**Excerpted text:**
..............................

Airbag inflators are small metal devices that send compressed gas into an airbag, forcing it to inflate during a crash. During manufacturing, one part of the inflator is welded onto 2 pressure vessels.
However, in some cases, an excess metal known as a “weld slag” can be pushed outward along with any other debris, blocking the opening that shoots gas into the airbag, and causing pressure to build up. Over-pressurization of the inflator has the potential to cause it to rupture, resulting in metal fragments being ejected into the vehicle's cabin.
Why are ARC and Delphi refusing to comply with the recall?
ARC Automotive wrote in a response letter that NHTSA’s recall request is too broad and based on hypothetical scenarios rather than any objective technical or engineering conclusion. The company says that weld slag has not been confirmed as the root cause in any of the 7 incidents linked to its airbag inflators. The response letter described the incidents as isolated events, not a systemic problem.

..............................

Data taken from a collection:
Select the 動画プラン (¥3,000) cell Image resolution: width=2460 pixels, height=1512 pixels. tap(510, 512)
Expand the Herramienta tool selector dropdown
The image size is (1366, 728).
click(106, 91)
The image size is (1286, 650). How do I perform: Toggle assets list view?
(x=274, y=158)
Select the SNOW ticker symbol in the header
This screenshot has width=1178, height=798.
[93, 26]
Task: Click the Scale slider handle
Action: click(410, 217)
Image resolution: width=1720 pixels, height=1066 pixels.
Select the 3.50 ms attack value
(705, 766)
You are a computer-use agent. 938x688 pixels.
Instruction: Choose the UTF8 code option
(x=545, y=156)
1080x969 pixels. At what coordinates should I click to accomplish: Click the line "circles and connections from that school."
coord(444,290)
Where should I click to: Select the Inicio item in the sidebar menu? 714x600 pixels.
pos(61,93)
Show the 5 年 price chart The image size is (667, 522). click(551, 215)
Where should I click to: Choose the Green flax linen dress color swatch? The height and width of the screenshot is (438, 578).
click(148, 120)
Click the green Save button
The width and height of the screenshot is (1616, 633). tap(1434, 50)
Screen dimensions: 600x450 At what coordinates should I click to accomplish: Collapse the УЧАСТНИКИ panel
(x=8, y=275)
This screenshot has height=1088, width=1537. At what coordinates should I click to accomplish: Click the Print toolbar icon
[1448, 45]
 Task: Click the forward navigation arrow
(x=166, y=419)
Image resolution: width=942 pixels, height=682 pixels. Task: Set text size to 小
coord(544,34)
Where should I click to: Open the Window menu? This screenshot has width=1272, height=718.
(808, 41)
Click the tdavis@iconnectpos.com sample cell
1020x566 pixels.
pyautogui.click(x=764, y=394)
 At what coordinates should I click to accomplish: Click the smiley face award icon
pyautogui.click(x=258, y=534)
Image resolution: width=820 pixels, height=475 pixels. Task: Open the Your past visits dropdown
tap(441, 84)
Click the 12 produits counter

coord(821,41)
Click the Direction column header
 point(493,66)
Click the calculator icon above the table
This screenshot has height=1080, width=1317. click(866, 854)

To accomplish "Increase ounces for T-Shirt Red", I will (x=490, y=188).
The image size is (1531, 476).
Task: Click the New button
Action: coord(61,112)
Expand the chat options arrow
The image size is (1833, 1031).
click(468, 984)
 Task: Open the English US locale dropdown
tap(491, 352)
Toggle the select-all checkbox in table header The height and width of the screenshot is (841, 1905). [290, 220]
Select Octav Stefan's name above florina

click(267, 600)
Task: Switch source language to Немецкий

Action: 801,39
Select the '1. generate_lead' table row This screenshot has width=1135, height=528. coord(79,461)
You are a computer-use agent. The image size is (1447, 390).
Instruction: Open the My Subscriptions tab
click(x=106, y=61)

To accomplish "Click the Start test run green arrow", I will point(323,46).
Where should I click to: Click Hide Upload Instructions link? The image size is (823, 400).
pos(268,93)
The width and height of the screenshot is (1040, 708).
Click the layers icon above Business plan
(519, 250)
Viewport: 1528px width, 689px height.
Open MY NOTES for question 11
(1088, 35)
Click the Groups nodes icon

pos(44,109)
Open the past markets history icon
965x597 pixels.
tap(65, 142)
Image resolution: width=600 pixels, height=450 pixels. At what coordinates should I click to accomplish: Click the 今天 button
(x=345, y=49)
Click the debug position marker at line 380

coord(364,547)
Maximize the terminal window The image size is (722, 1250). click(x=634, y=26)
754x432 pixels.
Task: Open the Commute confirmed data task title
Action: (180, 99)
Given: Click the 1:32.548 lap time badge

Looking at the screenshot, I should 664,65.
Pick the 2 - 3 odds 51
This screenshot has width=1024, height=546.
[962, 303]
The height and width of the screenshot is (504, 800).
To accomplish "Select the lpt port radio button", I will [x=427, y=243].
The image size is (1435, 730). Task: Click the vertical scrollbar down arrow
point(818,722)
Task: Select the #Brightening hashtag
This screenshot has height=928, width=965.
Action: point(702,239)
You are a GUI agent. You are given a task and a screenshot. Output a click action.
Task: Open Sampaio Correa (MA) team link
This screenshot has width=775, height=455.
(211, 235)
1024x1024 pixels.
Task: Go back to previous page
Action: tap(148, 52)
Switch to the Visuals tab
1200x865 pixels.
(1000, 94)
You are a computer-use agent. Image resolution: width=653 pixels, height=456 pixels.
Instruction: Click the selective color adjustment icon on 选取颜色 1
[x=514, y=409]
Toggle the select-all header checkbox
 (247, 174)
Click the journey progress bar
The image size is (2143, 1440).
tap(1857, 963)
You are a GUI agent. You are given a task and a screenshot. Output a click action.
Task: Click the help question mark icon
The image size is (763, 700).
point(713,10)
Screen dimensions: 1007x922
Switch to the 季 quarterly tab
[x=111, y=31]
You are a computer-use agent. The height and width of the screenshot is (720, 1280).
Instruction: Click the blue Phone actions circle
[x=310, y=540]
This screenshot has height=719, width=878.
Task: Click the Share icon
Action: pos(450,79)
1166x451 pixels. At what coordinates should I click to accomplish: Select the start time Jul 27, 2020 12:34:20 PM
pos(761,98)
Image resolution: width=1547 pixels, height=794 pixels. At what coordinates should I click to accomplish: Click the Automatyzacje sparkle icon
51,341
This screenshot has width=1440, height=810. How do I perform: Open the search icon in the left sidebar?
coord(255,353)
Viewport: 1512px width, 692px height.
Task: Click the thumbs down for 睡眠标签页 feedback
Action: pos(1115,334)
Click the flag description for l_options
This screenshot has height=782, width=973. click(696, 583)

..............................

**What needs to be done:**
Answer these from the airbag inflator text:
(a) What is the excess metal that can block the opening called?
(b) What can over-pressurization of the inflator lead to?
(c) How many incidents are linked to ARC Automotive's airbag inflators?
The records come from a separate source, not from the airbag inflator text.

**Your response:**
(a) Weld slag.
(b) The inflator can rupture, and metal fragments can be ejected into the vehicle's cabin.
(c) Seven.